The European Union (“EU”) will shortly implement changes to its data protection policies. Its revised data protection regime – the General Data Protection Regulation (“GDPR”) – harmonizes data protection law across the EU without the need for national implementation (although it does permit individual EU Member States to enact national legislation addressing specific situations). In general, the GDPR covers organizations with headquarters, operations, or affiliates in the EU, or that offer goods or services to individuals in the EU or monitor their behavior (including tracking activities online), regardless of where the organization is located or where the data processing takes place. Many organizations that are not subject to existing EU data protection law will be subject to the GDPR, including satellite service providers, so understanding the GDPR is important.
ESSENTIAL ELEMENTS OF THE GDPR
GDPR Principles. The GDPR provides that personal data shall be:(i) processed lawfully, fairly, and in a transparent manner; (ii) collected for specified, legitimate purposes and not further processed in a manner that is incompatible with those purposes; (iii) adequate, relevant, and limited to what is necessary in relation to the purposes for which they are processed; (iv) accurate and updated, where necessary; (v) kept in a form which permits identification of individuals for no longer than is necessary for the purposes for which the personal data are processed; and (vi) processed in a manner that ensures appropriate security of the personal data to maintain integrity and confidentiality. The GDPR also provides that organizations collecting and processing personal data shall be accountable for compliance with the foregoing principles.

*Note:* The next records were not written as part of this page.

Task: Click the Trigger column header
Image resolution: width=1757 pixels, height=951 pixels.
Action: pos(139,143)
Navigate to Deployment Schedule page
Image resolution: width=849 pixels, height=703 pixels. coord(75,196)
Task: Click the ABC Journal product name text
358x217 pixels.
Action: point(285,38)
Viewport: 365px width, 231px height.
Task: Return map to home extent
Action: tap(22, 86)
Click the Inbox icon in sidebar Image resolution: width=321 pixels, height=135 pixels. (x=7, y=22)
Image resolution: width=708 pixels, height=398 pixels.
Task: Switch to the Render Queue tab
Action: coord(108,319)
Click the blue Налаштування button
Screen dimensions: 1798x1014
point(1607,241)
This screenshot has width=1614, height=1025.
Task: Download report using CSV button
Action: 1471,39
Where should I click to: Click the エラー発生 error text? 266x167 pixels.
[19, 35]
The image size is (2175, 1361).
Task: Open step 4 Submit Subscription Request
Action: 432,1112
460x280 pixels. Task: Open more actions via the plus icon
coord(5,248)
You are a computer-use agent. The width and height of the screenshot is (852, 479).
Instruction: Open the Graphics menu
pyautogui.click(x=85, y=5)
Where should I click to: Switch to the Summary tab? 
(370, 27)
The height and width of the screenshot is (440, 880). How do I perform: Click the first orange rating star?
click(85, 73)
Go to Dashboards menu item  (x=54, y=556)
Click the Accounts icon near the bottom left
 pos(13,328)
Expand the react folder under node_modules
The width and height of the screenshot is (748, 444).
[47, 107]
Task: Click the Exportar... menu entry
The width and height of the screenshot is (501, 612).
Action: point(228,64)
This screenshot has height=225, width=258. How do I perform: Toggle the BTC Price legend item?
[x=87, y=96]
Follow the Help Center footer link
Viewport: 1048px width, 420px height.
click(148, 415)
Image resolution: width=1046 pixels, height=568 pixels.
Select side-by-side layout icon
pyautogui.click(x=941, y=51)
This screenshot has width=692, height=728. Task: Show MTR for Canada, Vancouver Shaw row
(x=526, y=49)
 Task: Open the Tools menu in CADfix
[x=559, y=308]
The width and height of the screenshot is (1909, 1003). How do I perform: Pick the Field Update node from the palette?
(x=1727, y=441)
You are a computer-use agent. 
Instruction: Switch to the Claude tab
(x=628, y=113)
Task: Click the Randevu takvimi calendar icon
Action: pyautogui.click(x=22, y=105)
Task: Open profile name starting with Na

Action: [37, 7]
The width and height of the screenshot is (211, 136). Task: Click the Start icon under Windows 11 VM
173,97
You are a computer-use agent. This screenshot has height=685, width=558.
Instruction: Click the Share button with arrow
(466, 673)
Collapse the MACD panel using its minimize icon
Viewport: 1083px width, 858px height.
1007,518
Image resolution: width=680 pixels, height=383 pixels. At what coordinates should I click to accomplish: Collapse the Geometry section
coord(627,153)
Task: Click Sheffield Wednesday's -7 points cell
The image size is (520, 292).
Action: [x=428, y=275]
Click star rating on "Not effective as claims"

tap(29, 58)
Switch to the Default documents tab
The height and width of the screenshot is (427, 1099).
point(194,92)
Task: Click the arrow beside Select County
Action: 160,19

The GDPR Applies to Personal Data and Sensitive Personal Data of Natural Persons. Personal Data is information relating to identified or identifiable individuals, including name, identification number, location, online identifier, or factors specific to physical, physiological, genetic, mental, economic, cultural, or social identity. Sensitive Personal Data includes data revealing racial or ethnic origin, political opinions, religious or philosophical beliefs, trade-union membership, health or sex life and sexual orientation, and genetic data or biometric data information. These are subject to additional protections and organizations need even stronger grounds to collect and process this data.
Lawful Bases for Processing Personal Data. Processing of personal data is lawful only if:
- the individual consents to data processing for one or more specific purposes;
- processing is necessary for entering into, or performing, a contract with the individual;
- processing is necessary to comply with a legal obligation under EU or Member State law (g., compliance with employment, social security, or social protection laws);
- processing is necessary to protect the life of a person who is incapable of giving consent;
- processing is necessary to perform tasks carried out by a public authority or private organization acting in the public interest; or
- processing is necessary for an organization’s legitimate interests or the legitimate interests of a third party.
Data Processors and Controllers. The GDPR applies to data Controllers and Processors. A Controller determines the purposes and means of collecting/processing/storing personal data. A Processor is responsible for processing personal data for or on behalf of a Controller and does not decide how the personal data will be used. All organizations are likely to process at least some personal data as Controllers, even if only in relation to their own employees.
Controllers are responsible for complying with all of the regulations in the GDPR in regard to the personal data that is processed on their behalf. This includes observing the principles of the GDPR, maintaining a lawful basis for processing personal data, ensuring that all the rights of the data subjects are protected, and establishing procedures for reporting breaches.
Processors must:(i) identify the data processing activities for which they are Processors; (ii) maintain a written record of processing activities carried out on behalf of each Controller; and (iii) ensure that they have appropriate processes and templates in place for identifying, reviewing, and promptly reporting data breaches to the relevant Controller.
Satellite-based broadband providers are not subject to the GDPR when processing non-personal data of businesses or entities. However, the provision of broadband data and Internet access services directly to individual consumers will likely be subject to all the obligations of a Controller (e.g., to obtain the consent of users, to inform them of their rights, to ensure the accuracy of their data, etc.). In addition, third-party data processing agreements that facilitate the provision of multi-country, satellite-based services are likely to become more complex as Processors become more careful about agreement terms and the scope of the Controller’s contract rights.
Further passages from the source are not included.